- [About this exercise]:
Set down every line below, word for word.

★ ★ ★ ★ ★ ★ ★

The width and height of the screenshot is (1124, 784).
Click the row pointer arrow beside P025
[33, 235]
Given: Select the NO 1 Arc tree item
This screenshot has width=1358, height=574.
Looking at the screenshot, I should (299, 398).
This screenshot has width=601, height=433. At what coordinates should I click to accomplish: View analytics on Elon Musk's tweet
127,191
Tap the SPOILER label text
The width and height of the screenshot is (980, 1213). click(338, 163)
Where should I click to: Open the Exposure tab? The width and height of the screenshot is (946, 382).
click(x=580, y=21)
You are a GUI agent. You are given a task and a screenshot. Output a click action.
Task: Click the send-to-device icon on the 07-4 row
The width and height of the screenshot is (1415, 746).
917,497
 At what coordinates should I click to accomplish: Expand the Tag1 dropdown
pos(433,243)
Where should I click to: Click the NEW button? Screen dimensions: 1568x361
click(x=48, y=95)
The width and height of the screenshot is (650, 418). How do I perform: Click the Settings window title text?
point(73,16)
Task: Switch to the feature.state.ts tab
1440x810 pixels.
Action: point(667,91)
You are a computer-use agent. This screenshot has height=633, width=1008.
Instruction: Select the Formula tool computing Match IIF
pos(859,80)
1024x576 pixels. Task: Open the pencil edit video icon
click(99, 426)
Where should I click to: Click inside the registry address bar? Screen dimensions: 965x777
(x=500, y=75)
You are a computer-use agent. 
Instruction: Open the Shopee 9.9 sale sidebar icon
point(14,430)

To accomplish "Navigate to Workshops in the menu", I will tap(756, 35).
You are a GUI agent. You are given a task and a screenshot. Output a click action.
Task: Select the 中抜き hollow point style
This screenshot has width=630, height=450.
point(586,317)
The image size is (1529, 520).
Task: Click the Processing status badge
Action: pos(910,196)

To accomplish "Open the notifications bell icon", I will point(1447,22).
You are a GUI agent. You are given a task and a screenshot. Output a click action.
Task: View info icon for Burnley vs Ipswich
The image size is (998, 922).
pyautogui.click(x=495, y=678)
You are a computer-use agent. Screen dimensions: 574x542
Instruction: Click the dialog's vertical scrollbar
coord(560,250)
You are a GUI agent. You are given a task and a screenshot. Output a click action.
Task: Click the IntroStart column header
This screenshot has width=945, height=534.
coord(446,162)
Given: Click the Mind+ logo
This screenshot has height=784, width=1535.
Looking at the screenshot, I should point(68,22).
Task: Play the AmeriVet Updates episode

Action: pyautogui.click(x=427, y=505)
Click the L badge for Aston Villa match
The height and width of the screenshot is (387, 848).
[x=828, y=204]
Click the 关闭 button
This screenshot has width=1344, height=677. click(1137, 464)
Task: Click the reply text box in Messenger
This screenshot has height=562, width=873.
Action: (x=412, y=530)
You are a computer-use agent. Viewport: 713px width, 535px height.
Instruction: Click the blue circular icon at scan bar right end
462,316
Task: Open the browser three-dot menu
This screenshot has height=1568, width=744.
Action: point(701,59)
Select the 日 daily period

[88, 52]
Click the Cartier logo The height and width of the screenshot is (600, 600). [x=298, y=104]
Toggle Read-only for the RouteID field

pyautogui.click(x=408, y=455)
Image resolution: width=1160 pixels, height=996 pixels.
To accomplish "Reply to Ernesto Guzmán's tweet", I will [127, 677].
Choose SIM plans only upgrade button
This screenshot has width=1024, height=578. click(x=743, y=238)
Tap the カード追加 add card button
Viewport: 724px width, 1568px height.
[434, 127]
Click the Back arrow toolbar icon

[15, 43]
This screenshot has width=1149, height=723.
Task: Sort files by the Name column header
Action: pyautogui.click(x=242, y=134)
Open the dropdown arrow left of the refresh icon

★ ★ ★ ★ ★ ★ ★

- [Output for this task]:
The width and height of the screenshot is (1124, 784).
Click the row pointer arrow beside P025
[33, 235]
Given: Select the NO 1 Arc tree item
This screenshot has width=1358, height=574.
Looking at the screenshot, I should (299, 398).
This screenshot has width=601, height=433. At what coordinates should I click to accomplish: View analytics on Elon Musk's tweet
127,191
Tap the SPOILER label text
The width and height of the screenshot is (980, 1213). click(338, 163)
Where should I click to: Open the Exposure tab? The width and height of the screenshot is (946, 382).
click(x=580, y=21)
You are a GUI agent. You are given a task and a screenshot. Output a click action.
Task: Click the send-to-device icon on the 07-4 row
The width and height of the screenshot is (1415, 746).
917,497
 At what coordinates should I click to accomplish: Expand the Tag1 dropdown
pos(433,243)
Where should I click to: Click the NEW button? Screen dimensions: 1568x361
click(x=48, y=95)
The width and height of the screenshot is (650, 418). How do I perform: Click the Settings window title text?
point(73,16)
Task: Switch to the feature.state.ts tab
1440x810 pixels.
Action: point(667,91)
You are a computer-use agent. This screenshot has height=633, width=1008.
Instruction: Select the Formula tool computing Match IIF
pos(859,80)
1024x576 pixels. Task: Open the pencil edit video icon
click(99, 426)
Where should I click to: Click inside the registry address bar? Screen dimensions: 965x777
(x=500, y=75)
You are a computer-use agent. 
Instruction: Open the Shopee 9.9 sale sidebar icon
point(14,430)

To accomplish "Navigate to Workshops in the menu", I will tap(756, 35).
You are a GUI agent. You are given a task and a screenshot. Output a click action.
Task: Select the 中抜き hollow point style
This screenshot has width=630, height=450.
point(586,317)
The image size is (1529, 520).
Task: Click the Processing status badge
Action: pos(910,196)

To accomplish "Open the notifications bell icon", I will point(1447,22).
You are a GUI agent. You are given a task and a screenshot. Output a click action.
Task: View info icon for Burnley vs Ipswich
The image size is (998, 922).
pyautogui.click(x=495, y=678)
You are a computer-use agent. Screen dimensions: 574x542
Instruction: Click the dialog's vertical scrollbar
coord(560,250)
You are a GUI agent. You are given a task and a screenshot. Output a click action.
Task: Click the IntroStart column header
This screenshot has width=945, height=534.
coord(446,162)
Given: Click the Mind+ logo
This screenshot has height=784, width=1535.
Looking at the screenshot, I should point(68,22).
Task: Play the AmeriVet Updates episode

Action: pyautogui.click(x=427, y=505)
Click the L badge for Aston Villa match
The height and width of the screenshot is (387, 848).
[x=828, y=204]
Click the 关闭 button
This screenshot has width=1344, height=677. click(1137, 464)
Task: Click the reply text box in Messenger
This screenshot has height=562, width=873.
Action: (x=412, y=530)
You are a computer-use agent. Viewport: 713px width, 535px height.
Instruction: Click the blue circular icon at scan bar right end
462,316
Task: Open the browser three-dot menu
This screenshot has height=1568, width=744.
Action: point(701,59)
Select the 日 daily period

[88, 52]
Click the Cartier logo The height and width of the screenshot is (600, 600). [x=298, y=104]
Toggle Read-only for the RouteID field

pyautogui.click(x=408, y=455)
Image resolution: width=1160 pixels, height=996 pixels.
To accomplish "Reply to Ernesto Guzmán's tweet", I will [127, 677].
Choose SIM plans only upgrade button
This screenshot has width=1024, height=578. click(x=743, y=238)
Tap the カード追加 add card button
Viewport: 724px width, 1568px height.
[434, 127]
Click the Back arrow toolbar icon

[15, 43]
This screenshot has width=1149, height=723.
Task: Sort files by the Name column header
Action: pyautogui.click(x=242, y=134)
Open the dropdown arrow left of the refresh icon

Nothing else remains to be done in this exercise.